Document text →
══════════

WRITING for the Foundation of Economic Education, Joseph Kast of the Pacific Legal Foundation asked, “Can society be designed? Can an expert engineer alleviate people’s pains and struggles with a good-enough central plan and blueprint?”
The most popular answer, throughout the ages, has been, “Yes we can!”
Yes! Despite the long and seemingly never ending list of failures, miseries if not catastrophes caused by “social engineering” and/or “government planning.”
Why? Because not a lot of us remember those previous disasters. And if we do, we usually blame other “factors.” And we tell ourselves we can do better next time with the same good intentions, the same “solutions” to the same “problems,” again and again.
In 1954-1955, one of the largest public housing development in the U.S. opened in St. Louis, Missouri. Known as Pruitt–Igoe, it was touted as the “solution to poverty, crime, and housing in America’s major cities.” It was federally funded, and was planned and implemented by experts. The architect chosen by the city government was one of the nation’s “most well-respected architects in the 20th century,” Minoru Yamasaki (1912-1986). Born in Seattle, Washington state, his parents were Japanese immigrants. He was a self-made man whose talents as an architect were undeniable. (Perhaps the most widely known of his buildings was the original World Trade Center. Yes. That one.)

══════════

Data shown →
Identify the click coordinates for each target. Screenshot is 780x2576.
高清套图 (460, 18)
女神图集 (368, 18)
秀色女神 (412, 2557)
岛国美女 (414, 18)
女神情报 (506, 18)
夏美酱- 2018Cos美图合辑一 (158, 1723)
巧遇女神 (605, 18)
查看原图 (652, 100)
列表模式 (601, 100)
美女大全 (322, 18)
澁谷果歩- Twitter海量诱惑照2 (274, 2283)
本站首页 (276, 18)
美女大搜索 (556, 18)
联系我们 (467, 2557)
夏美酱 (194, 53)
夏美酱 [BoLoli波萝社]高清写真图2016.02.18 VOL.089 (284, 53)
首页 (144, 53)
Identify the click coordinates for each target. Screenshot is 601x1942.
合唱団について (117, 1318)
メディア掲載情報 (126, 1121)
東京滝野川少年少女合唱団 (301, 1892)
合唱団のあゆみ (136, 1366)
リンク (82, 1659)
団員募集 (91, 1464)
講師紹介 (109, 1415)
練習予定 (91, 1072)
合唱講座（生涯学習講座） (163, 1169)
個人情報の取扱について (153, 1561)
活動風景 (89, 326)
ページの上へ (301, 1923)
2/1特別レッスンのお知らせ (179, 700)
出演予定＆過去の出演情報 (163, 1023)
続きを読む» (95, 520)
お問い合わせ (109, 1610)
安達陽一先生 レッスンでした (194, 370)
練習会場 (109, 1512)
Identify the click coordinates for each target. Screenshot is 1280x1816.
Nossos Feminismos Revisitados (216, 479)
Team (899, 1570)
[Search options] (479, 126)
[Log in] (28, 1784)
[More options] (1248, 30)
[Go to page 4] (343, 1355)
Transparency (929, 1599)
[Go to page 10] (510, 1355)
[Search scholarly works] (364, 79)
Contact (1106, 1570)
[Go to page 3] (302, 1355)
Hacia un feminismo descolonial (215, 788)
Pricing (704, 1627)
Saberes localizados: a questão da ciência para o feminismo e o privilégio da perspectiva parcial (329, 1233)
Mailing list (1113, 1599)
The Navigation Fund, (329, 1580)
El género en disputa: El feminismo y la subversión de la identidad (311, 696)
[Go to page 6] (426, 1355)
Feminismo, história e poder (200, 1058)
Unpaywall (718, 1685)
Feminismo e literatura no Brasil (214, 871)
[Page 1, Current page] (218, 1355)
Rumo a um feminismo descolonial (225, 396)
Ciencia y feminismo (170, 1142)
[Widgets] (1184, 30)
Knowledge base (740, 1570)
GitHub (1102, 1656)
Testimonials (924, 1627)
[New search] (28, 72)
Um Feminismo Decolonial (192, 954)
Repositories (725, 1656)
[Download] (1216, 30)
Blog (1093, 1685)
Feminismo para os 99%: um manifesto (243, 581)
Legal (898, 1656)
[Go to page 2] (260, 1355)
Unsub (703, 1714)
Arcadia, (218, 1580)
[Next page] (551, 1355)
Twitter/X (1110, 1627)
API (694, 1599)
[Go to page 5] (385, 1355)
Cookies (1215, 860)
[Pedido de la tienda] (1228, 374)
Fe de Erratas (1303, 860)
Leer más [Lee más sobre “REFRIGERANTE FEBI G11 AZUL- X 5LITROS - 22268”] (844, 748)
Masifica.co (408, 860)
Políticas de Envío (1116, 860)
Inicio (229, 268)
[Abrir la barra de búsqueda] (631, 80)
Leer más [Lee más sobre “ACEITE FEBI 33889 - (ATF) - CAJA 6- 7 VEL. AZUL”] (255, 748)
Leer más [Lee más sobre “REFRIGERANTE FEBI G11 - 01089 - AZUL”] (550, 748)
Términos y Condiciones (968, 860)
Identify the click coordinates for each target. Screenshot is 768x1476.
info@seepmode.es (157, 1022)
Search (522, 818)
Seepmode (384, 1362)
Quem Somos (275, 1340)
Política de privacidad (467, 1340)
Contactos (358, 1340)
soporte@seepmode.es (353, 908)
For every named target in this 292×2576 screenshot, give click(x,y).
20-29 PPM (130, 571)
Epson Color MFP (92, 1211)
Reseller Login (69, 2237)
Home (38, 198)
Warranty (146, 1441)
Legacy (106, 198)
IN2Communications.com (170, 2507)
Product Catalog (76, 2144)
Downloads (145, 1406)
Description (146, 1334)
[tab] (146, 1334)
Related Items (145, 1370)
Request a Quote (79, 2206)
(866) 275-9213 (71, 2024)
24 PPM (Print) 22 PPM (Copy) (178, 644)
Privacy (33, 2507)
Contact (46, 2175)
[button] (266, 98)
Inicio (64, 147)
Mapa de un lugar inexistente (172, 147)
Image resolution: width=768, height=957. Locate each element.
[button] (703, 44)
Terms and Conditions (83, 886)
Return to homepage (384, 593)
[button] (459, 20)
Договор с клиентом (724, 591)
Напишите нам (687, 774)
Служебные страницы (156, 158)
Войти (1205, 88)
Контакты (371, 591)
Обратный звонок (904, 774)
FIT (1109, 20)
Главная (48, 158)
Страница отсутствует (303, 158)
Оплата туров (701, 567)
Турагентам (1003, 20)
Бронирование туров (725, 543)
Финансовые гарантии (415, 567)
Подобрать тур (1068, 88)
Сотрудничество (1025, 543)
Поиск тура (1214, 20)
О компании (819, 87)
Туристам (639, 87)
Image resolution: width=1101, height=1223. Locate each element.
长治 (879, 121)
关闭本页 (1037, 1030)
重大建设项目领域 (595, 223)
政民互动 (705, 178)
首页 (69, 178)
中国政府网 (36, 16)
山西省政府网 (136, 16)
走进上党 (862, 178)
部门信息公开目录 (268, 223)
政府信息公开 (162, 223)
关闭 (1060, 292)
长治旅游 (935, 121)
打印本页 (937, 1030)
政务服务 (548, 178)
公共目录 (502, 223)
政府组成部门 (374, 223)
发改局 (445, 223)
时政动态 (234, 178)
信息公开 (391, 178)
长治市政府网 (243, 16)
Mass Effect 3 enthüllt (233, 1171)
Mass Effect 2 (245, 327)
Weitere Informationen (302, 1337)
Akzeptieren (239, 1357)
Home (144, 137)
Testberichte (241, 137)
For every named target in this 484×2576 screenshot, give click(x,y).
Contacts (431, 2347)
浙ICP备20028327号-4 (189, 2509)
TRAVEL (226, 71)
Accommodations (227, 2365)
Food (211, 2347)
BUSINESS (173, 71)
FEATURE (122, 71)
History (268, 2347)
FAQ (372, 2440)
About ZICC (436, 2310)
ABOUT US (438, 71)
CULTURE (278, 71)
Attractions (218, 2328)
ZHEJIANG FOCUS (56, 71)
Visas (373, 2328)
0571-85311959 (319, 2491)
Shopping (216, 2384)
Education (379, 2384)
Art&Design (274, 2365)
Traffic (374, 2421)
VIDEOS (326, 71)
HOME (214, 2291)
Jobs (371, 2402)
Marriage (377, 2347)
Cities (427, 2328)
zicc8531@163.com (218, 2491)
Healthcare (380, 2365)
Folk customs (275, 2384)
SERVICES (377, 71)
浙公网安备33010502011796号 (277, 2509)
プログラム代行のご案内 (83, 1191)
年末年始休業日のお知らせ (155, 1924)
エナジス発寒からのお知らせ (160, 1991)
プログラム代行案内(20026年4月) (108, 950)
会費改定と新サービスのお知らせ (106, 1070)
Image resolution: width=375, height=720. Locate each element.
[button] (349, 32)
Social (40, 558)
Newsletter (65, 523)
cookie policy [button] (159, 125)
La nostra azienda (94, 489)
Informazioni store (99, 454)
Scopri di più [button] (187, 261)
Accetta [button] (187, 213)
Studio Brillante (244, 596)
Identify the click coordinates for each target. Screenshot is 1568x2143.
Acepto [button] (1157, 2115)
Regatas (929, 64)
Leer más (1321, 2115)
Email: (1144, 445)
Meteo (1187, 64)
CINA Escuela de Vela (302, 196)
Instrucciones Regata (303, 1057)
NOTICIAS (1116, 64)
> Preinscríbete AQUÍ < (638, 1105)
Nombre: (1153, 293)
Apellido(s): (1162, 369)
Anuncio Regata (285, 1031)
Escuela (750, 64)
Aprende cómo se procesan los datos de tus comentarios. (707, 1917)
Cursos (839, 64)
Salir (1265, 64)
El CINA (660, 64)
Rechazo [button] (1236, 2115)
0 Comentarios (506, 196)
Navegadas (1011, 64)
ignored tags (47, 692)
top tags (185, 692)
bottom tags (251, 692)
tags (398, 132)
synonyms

══════════

Written tasks →
A) For each statement, answer yes or no on whether it agrees with the social engineering article, and quote the words that decide it. (i) Pruitt–Igoe opened in St. Louis, Missouri in 1954-1955. (ii) Minoru Yamasaki was born in Japan. (iii) The city government paid for Pruitt–Igoe.
B) Swap "女神" for "佳人" in the listing, starting at its first line and ending after the line that has "首页 (144, 53)". Write those lines out again with nothing else changed.

The results →
A)
(i) Yes: "In 1954-1955, one of the largest public housing development in the U.S. opened in St. Louis, Missouri."
(ii) No: "Born in Seattle, Washington state, his parents were Japanese immigrants."
(iii) No: "It was federally funded"

B)
Identify the click coordinates for each target. Screenshot is 780x2576.
高清套图 (460, 18)
佳人图集 (368, 18)
秀色佳人 (412, 2557)
岛国美女 (414, 18)
佳人情报 (506, 18)
夏美酱- 2018Cos美图合辑一 (158, 1723)
巧遇佳人 (605, 18)
查看原图 (652, 100)
列表模式 (601, 100)
美女大全 (322, 18)
澁谷果歩- Twitter海量诱惑照2 (274, 2283)
本站首页 (276, 18)
美女大搜索 (556, 18)
联系我们 (467, 2557)
夏美酱 (194, 53)
夏美酱 [BoLoli波萝社]高清写真图2016.02.18 VOL.089 (284, 53)
首页 (144, 53)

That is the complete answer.